Dezembro de 1987. Chovia. Chuvinha fina e persistente que não intimidou o poeta e ex-ministro da Educação Abgar Renault, então com quase 90 anos. Ele saiu de casa com sua esposa, dona Ignez, para a solenidade de posse do filólogo Celso Cunha na Academia Brasileira de Letras (ABL) no centro do Rio de Janeiro. Passou antes na Maison de France, de onde podia ver automóveis, ônibus, caminhões e motos correndo velozmente na pista, buzinando, queimando óleo e soltando fumaça. Parecia até que os carros do mundo inteiro haviam combinado cruzar aquela esquina, naquela hora.
O casal precisava atravessar a Av. Presidente Antonio Carlos. A calçada fervilhava de gente. Na correria das compras de natal, as pessoas se acotovelavam, com seus guarda-chuvas, ansiosas, esperando mudar o sinal. Durou uma eternidade, mas os carros, finalmente, deram uma trégua e pararam. A multidão avançou. No meio dela, Abguar arrastava os pés, ziguezagueando diante de um ônibus mais afoito que havia invadido metade da faixa de pedestres. Foi aí que o motorista, impaciente, deu várias aceleradas em ponto morto. O motor produziu um ronco ameaçador. O poeta gritou, então, para sua mulher:
– Corre, minha velha, que um deles já nos viu!
Esse é, hoje, o grande problema das cidades, porque na realidade não foi só um deles que nos viu. Todos eles já nos viram e procuram nos acertar. E no Brasil, eles são milhões. No ano passado, a frota de automóveis brasileiros era de 64.817.974 veículos, segundo dados do Departamento Nacional de Trânsito (Denatran), vinculado ao Ministério das Cidades. Considerando que anualmente são fabricados quase 5 milhões de carros, podemos estimar em 70.000.000 o total de veículos que entopem nossas ruas e que estão nos vendo.
Aquela rua que Abgar Renault, cantando, mandava ladrilhar com pedrinhas de brilhantes para dona Ignez passar não nos pertence mais, não existe mais como espaço poético e muito menos como espaço público.
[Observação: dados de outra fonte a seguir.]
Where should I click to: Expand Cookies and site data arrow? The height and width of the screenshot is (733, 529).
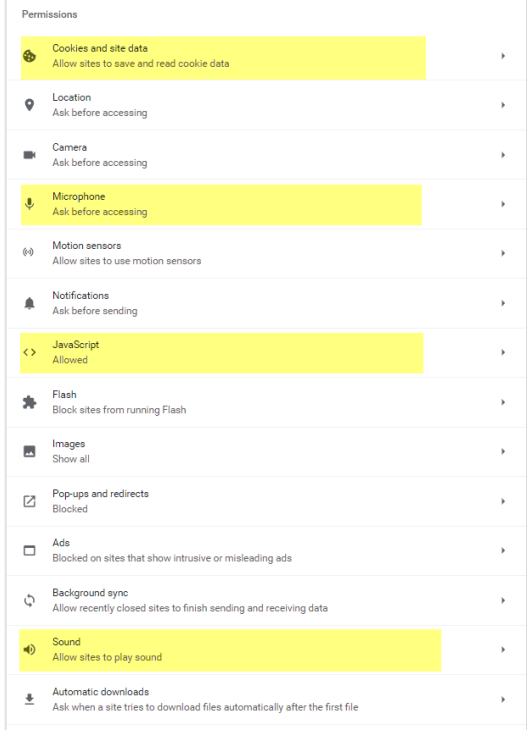coord(503,56)
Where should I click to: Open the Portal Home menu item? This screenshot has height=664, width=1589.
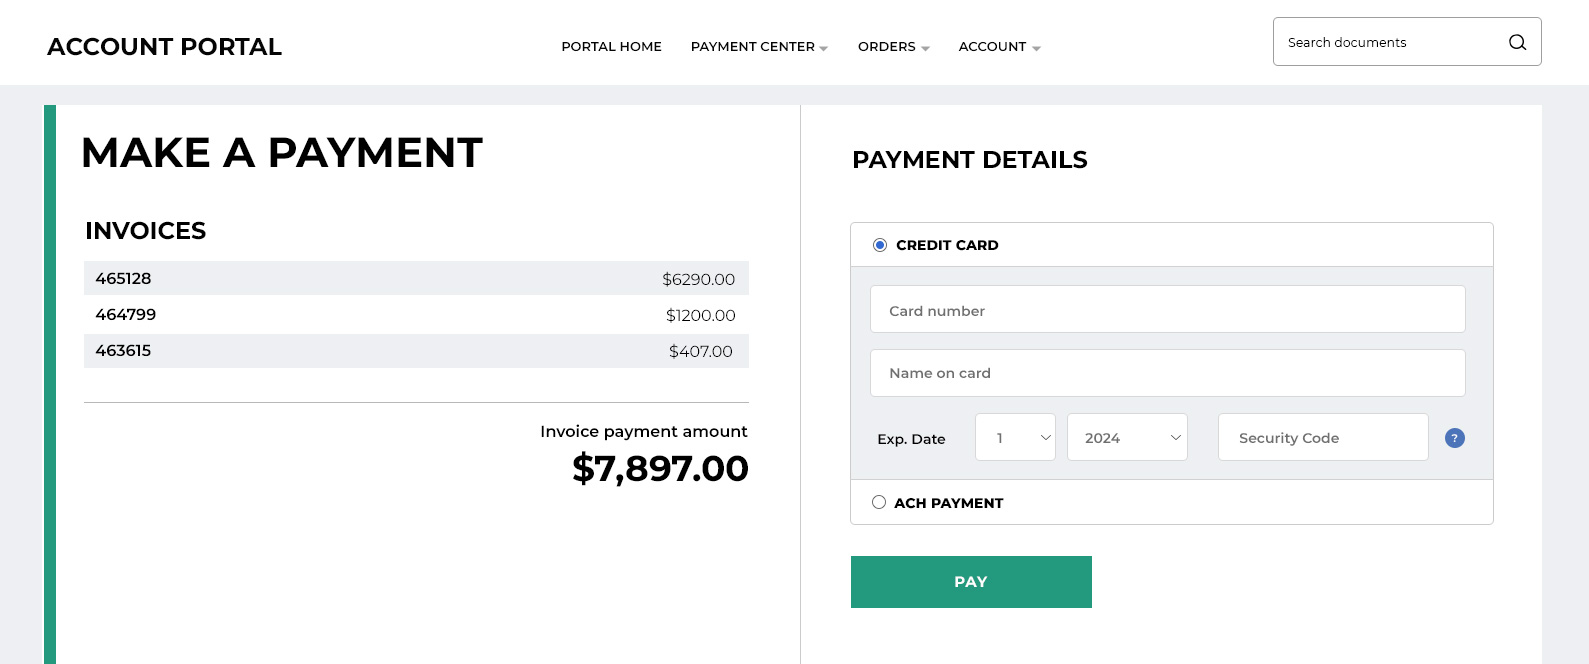tap(611, 47)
As pessoas foram enxotadas das ruas, agora ocupadas por máquinas assassinas. Até as calçadas, que eram o último reduto dos pedestres, estão se transformando em vias por onde circulam irregularmente bicicletas, motos e às vezes até carros, que não tendo onde estacionar se aboletam no passeio público, dificultando a movimentação de pedestres. Ontem, um carro trafegando pela calçada quase me atropelou.
Nós não temos mais como fugir dos carros, que invadem nossa existência cotidiana e nos atacam diariamente. Nem as feras selvagens, nem os bichos da floresta constituem perigo semelhante ao dos carros nas cidades. As estatísticas são alarmantes. Em cinco anos, de 2005 a 2009, o número de mortos em acidentes de trânsito no Brasil alcançou a soma de 292.752. Cerca de 200 pessoas morrem diariamente nas ruas do nosso país em acidentes de trânsito, sem contar as centenas de milhares de feridos graves.
Os mortos na Guerra do Paraguai no século XIX foram insignificantes se compararmos com as vítimas da atual guerra do trânsito. A mortalidade no trânsito é o segundo maior problema de saúde pública do Brasil, competindo com a desnutrição, as doenças de coração e o câncer.
Esse modelo de transporte, provocador de mortes, de doenças, de um exército de estropiados e de inválidos, está esgotado. Engarrafamentos diários gigantescos, congestionamentos, horas e horas perdidas tentando ir de casa para o trabalho são evidências de que, com esse conceito de transporte, é impossível desatar o nó do trânsito. Não adianta alargar as avenidas, fazer viadutos, abrir novas pistas – porque elas serão todas ocupadas por carros, que não conseguirão circular livremente.
A falência do modelo fica ainda mais evidente quando sabemos que diariamente toneladas de gases poluentes são lançadas na atmosfera, envenenando o planeta. Numa entrevista que fiz com Glauber Rocha, em Paris, em 1973, quando era correspondente lá do semanário Opinião, ele abriu os braços em pleno Quartier Latin e como se fosse personagem de um dos seus filmes declamou em tom profético:
– Os russos já sabem como ir à lua. Os americanos também. Os chineses estão se preparando. O homem vai ter que se picar do planeta terra.
Efetivamente, se essa forma não for substituída por outra que planeje e gerencie o caos do trânsito em nossas cidades, que faça investimentos pesados em transportes públicos, o homem vai ter que deixar o planeta terra e se picar para outra galáxia, porque sequer poderá exercitar aqui seu direito constitucional de ir-e-vir.
Te cuida, leitor (a), eles já nos viram! E estão nos atacando! Vamos reagir?